Application of One Health Biotechnology to Tackle Environmental and Infectious Disease Burdens in Sub-Saharan Africa: A Critical Narrative Review
Christopher Ononiwu Elemuwa *
Department of Medical Microbiology, Immunology & Parasitology, Federal University, Otuoke, Bayelsa State, Nigeria.
*Author to whom correspondence should be addressed.
Abstract
Sub-Saharan Africa carries a disproportionate share of the global infectious disease burden, with environmental degradation, rapid urbanisation, climate variability, and the human–animal–ecosystem interface collectively driving the emergence, persistence, and spread of pathogens. The One Health framework—which recognises the inextricable connections between human, animal, and environmental health—provides an integrative architecture within which modern biotechnology can be strategically deployed. This review critically examines the application of One Health biotechnology in Sub-Saharan Africa, encompassing molecular diagnostics, genomic surveillance, gene drive technology, Wolbachia-based biocontrol, mRNA vaccines, environmental metagenomics, and wastewater-based epidemiology. It evaluates relevant biotechnological platforms, contextualises their application within the region's ecological and epidemiological realities, and critically appraises implementation barriers including infrastructure deficits, regulatory fragmentation, and equity constraints. Drawing on literature published between January 2014 and February 2026, supplemented by seminal earlier works, this narrative synthesis finds that One Health biotechnological interventions hold substantial promise for reducing disease burdens linked to malaria, trypanosomiasis, zoonoses, neglected tropical diseases, and antimicrobial resistance.
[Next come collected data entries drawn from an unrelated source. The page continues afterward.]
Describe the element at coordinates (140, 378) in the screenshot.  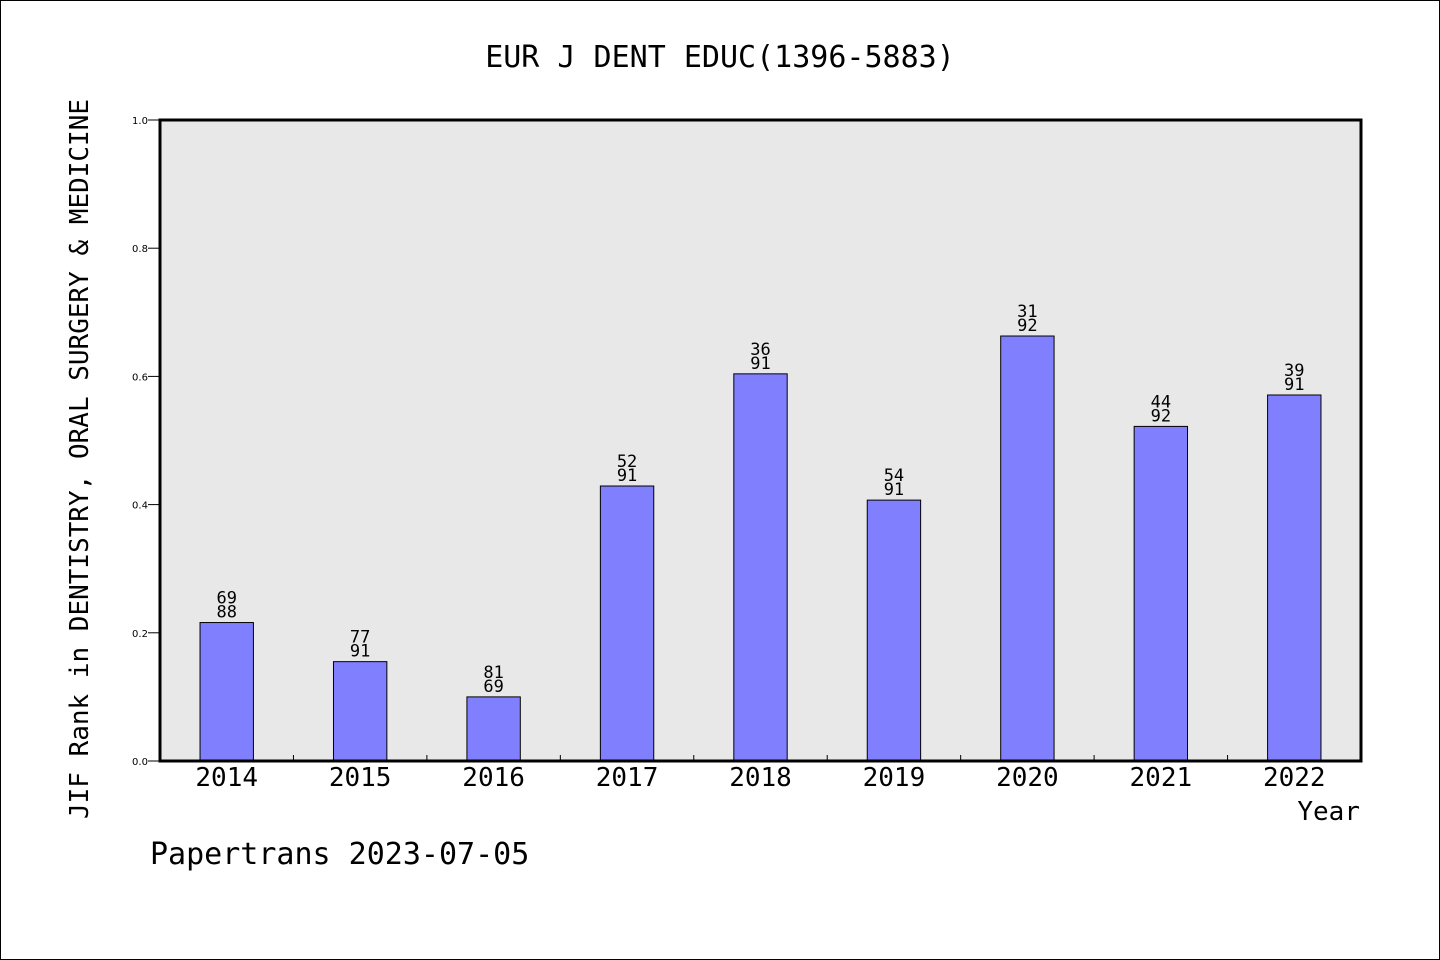
I see `y-tick-label: 0.6` at that location.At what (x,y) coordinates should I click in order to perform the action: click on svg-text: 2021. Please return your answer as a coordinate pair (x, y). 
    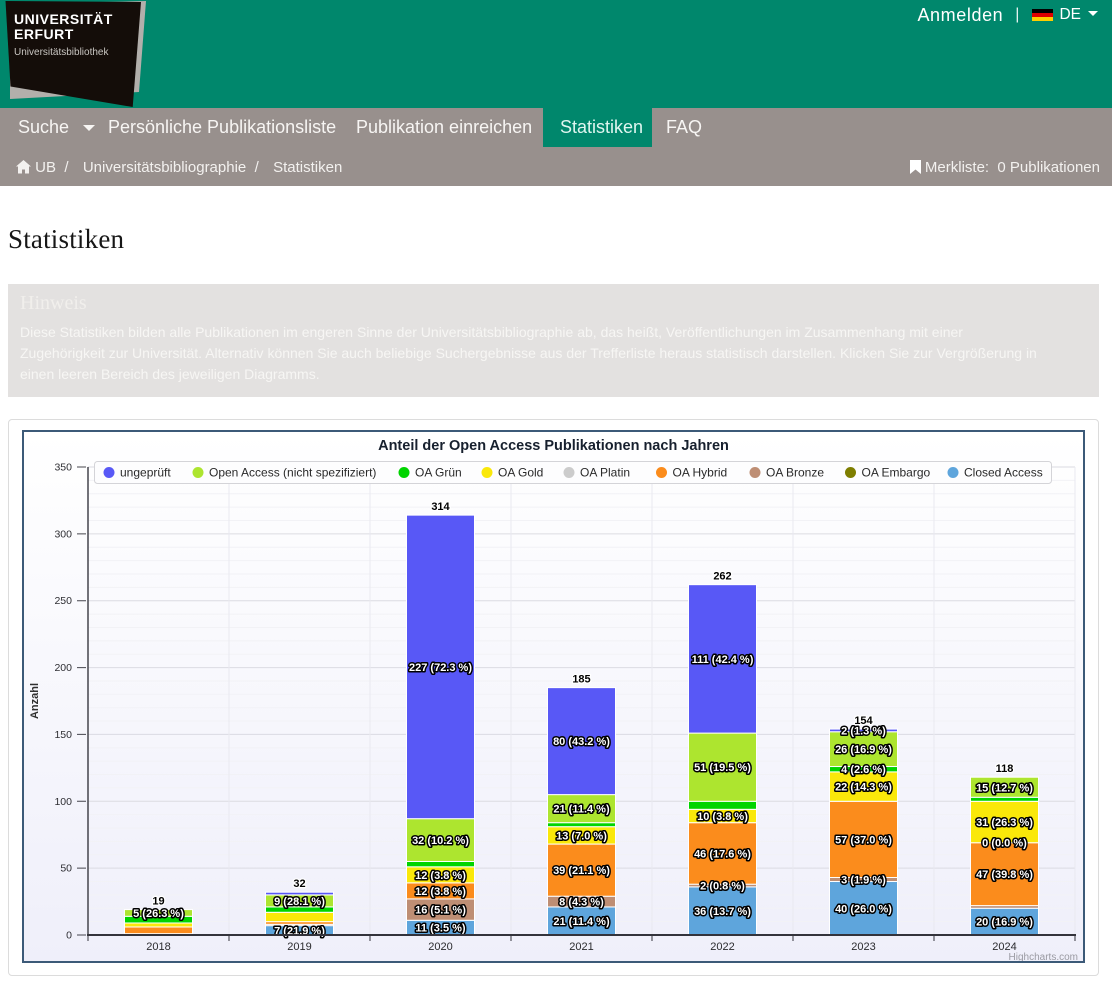
    Looking at the image, I should click on (581, 947). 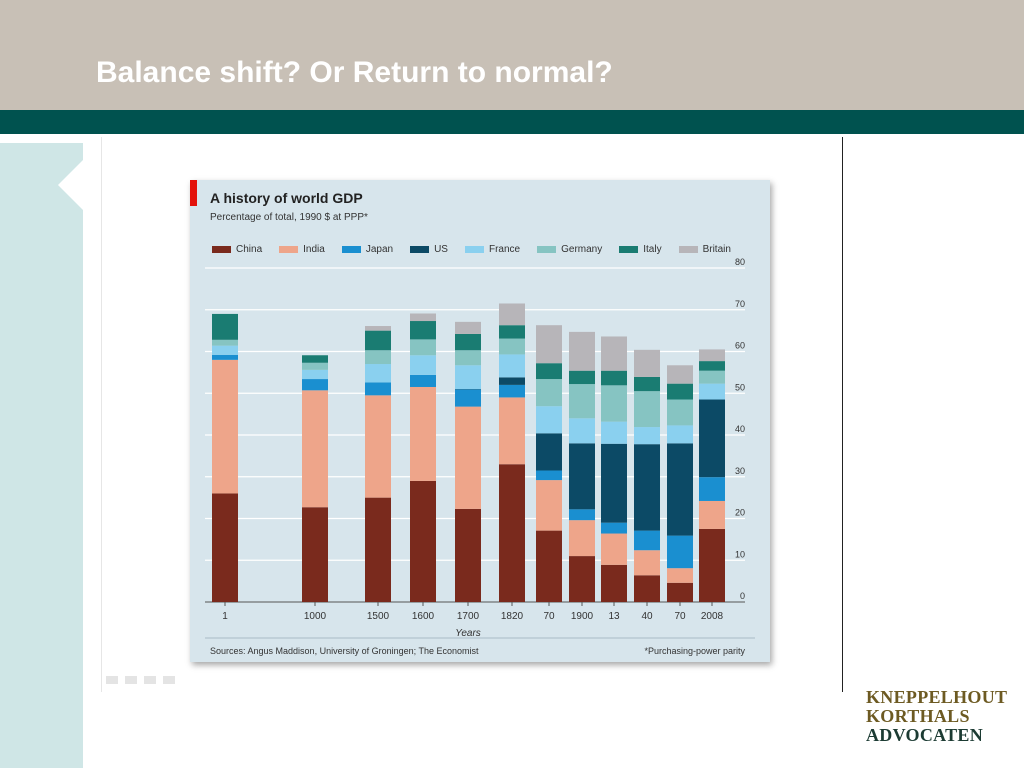 I want to click on company-logo: KNEPPELHOUT KORTHALS ADVOCATEN, so click(x=936, y=716).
Realising this potential, however, requires the simultaneous strengthening of laboratory infrastructure, bioinformatics capacity, biosafety regulation, and community engagement. Targeted investment in regional biotechnology ecosystems—guided by principles of equity and African scientific ownership—is essential if the advances reviewed here are to deliver sustained public health gains for the populations of Sub-Saharan Africa.
Keywords: One Health, biotechnology, Sub-Saharan Africa, infectious diseases, environmental health, genomic surveillance, antimicrobial resistance, vector control, molecular diagnostics.